June 21 – Esther 7
This summer, we are looking to the women of the Bible for encouragement, advice, and examples of living life full with God. In June, we’re reading the books of Esther and Ruth. Join our study by reading today’s scripture below and journaling about it using SOAP (click on the “What’s SOAP?” link above to learn more). Comments are always welcome on our website for questions, discussion, and accountability.
Esther 7 – Haman Impaled
So the king and Haman went to Queen Esther’s banquet, 2 and as they were drinking wine on the second day, the king again asked, “Queen Esther, what is your petition? It will be given you. What is your request? Even up to half the kingdom, it will be granted.”
3 Then Queen Esther answered, “If I have found favor with you, Your Majesty, and if it pleases you, grant me my life—this is my petition. And spare my people—this is my request. 4 For I and my people have been sold to be destroyed, killed and annihilated. If we had merely been sold as male and female slaves, I would have kept quiet, because no such distress would justify disturbing the king.”
5 King Xerxes asked Queen Esther, “Who is he? Where is he—the man who has dared to do such a thing?”
6 Esther said, “An adversary and enemy! This vile Haman!”

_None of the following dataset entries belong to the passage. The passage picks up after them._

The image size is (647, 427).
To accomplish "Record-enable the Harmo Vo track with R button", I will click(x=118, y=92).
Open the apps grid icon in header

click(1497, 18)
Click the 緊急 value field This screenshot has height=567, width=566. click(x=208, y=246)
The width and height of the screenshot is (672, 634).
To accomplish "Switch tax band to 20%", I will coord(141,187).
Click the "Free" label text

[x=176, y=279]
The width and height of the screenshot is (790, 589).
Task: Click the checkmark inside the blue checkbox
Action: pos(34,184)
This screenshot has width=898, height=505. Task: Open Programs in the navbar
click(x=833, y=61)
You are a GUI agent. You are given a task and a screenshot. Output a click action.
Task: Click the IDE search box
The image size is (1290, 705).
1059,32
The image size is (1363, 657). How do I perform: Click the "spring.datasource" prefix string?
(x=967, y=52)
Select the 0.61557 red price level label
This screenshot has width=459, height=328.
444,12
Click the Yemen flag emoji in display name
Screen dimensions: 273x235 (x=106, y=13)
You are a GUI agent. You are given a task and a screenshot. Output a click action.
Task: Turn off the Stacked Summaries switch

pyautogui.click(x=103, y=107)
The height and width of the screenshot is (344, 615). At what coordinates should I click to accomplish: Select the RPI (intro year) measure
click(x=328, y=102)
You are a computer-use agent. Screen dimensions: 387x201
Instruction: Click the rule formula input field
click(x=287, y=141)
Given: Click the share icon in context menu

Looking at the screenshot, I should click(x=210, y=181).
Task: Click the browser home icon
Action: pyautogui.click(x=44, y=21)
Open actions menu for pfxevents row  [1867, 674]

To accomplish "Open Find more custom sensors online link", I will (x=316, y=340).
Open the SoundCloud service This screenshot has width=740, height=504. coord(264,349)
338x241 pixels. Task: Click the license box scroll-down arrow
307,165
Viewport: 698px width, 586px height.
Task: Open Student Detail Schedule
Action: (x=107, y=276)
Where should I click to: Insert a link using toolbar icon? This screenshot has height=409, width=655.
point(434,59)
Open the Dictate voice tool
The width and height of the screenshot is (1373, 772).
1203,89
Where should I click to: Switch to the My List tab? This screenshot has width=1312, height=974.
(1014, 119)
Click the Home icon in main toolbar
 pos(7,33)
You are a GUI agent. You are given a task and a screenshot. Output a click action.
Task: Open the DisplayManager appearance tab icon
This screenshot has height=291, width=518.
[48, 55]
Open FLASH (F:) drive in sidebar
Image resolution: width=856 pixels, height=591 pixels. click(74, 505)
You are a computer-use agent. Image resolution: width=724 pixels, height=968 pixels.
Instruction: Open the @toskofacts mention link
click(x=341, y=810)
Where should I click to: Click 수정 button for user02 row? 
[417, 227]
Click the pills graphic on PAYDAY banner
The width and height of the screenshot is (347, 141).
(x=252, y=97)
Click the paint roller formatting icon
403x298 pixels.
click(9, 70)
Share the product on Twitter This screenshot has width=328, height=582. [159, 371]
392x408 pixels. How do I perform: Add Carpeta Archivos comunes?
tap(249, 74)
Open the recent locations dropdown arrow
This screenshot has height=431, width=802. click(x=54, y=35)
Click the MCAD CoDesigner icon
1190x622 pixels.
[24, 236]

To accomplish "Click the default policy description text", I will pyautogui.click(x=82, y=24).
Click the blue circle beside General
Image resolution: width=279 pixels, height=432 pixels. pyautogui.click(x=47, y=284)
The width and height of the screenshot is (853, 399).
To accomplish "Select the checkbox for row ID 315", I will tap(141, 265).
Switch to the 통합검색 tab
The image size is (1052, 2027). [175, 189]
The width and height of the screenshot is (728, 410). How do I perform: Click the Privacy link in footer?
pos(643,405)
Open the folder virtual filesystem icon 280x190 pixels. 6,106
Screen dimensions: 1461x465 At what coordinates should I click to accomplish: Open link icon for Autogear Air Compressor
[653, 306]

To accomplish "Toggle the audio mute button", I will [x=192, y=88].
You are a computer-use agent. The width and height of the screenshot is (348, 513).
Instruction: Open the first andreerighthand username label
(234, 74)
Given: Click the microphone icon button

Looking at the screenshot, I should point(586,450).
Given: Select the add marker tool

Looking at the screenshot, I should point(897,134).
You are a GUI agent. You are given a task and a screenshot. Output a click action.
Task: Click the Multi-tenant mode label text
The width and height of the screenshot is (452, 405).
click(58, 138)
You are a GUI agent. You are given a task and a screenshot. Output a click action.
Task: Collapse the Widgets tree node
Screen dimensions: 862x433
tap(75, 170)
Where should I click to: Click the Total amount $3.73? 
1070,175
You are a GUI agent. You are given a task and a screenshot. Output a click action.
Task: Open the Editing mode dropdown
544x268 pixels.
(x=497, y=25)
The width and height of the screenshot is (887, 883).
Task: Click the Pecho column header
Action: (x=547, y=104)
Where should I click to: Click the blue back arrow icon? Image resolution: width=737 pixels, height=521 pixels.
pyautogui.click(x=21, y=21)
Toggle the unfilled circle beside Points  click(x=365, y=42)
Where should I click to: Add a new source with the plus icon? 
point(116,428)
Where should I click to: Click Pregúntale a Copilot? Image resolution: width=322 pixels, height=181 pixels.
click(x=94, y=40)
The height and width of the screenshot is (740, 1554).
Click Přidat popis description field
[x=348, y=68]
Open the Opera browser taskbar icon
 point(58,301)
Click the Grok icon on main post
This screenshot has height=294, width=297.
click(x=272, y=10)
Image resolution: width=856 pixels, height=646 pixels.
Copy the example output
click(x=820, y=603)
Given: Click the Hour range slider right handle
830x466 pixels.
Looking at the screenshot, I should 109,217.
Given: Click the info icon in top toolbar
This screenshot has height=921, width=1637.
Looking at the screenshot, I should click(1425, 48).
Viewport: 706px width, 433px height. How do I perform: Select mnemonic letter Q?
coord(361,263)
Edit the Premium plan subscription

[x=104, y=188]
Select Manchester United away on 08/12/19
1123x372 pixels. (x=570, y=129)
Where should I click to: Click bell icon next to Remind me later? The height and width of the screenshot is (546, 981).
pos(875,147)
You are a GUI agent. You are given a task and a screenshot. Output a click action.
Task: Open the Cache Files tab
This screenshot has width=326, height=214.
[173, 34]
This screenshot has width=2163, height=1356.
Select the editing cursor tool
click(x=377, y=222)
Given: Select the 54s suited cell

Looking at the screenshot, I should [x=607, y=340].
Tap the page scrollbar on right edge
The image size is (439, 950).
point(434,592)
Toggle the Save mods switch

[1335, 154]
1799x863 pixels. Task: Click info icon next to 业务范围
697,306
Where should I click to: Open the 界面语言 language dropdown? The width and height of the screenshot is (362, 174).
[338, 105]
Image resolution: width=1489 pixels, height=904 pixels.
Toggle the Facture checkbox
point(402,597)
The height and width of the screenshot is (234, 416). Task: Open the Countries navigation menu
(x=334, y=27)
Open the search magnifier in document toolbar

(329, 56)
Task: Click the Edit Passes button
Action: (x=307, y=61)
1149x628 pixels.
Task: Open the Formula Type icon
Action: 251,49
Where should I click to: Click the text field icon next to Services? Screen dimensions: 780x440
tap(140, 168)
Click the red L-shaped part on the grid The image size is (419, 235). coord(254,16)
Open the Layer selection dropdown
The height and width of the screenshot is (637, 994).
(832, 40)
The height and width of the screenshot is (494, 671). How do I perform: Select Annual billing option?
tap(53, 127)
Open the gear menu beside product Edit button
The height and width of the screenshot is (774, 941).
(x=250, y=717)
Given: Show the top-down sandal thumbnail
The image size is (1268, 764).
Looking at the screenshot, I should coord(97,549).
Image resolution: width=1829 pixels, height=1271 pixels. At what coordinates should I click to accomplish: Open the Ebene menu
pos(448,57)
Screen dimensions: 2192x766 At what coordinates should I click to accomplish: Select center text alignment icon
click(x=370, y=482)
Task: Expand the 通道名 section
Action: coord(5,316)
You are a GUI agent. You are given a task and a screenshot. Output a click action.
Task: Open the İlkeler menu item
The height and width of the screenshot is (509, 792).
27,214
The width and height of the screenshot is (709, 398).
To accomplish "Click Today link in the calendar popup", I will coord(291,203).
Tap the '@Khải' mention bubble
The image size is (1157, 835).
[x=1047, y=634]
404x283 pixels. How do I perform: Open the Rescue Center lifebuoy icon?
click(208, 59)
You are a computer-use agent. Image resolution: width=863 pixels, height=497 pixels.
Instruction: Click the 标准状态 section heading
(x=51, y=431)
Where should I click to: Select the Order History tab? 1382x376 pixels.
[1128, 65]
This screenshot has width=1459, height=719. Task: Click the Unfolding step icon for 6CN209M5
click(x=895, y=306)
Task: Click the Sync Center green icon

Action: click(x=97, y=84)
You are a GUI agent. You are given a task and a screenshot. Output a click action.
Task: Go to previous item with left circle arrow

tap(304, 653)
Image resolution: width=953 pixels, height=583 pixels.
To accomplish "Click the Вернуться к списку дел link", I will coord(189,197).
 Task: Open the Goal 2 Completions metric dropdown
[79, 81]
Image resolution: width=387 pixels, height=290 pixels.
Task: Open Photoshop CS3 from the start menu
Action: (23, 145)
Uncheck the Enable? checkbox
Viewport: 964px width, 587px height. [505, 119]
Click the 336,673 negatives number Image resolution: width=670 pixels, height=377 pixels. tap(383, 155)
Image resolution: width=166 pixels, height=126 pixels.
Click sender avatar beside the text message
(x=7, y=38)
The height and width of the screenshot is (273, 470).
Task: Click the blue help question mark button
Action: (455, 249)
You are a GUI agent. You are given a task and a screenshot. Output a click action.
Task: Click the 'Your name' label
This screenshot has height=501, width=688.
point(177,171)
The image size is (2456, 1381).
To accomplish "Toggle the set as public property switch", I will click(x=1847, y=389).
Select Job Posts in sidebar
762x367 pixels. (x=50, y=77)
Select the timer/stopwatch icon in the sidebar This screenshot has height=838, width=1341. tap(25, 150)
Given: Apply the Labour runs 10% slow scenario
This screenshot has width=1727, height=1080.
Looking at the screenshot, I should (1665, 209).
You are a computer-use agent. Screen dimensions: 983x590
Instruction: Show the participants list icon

Then Haman was terrified before the king and queen. 7 The king got up in a rage, left his wine and went out into the palace garden. But Haman, realizing that the king had already decided his fate, stayed behind to beg Queen Esther for his life.
8 Just as the king returned from the palace garden to the banquet hall, Haman was falling on the couch where Esther was reclining.
The king exclaimed, “Will he even molest the queen while she is with me in the house?”
As soon as the word left the king’s mouth, they covered Haman’s face. 9 Then Harbona, one of the eunuchs attending the king, said, “A pole reaching to a height of fifty cubits stands by Haman’s house. He had it set up for Mordecai, who spoke up to help the king.”
The king said, “Impale him on it!” 10 So they impaled Haman on the pole he had set up for Mordecai. Then the king’s fury subsided.
Dying in Place of Another | Rebecca Hoyt
My Bible notes — The reversals and irony continue as one of the eunuchs informed the king about the gallows Haman made for Mordecai, which must have intensified the king’s anger since Harbonah also included the connection of Mordecai as the one who spoke good on the king’s behalf. A timely reminder that Haman knowingly planned the execution of the man who saved the king’s life sealed the fate of the Agagite, another example of poetic justice.
When l read “So they hanged Haman on the gallows that he had prepared for Mordecai”, I thought of how I am a sinner and Jesus went to the cross (gallows) and took the place I deserved, and how very thankful I am for him taking my place and for his forgiveness of my sins every day.
Thank You, dear Lord, for Your forgiveness and mercies every single day. Thank You that my youngest asked me the other day, “Does God love Jesus more than us?” And I could answer her that God loves us so very much that He gave us His son, so that we could live forever with Him.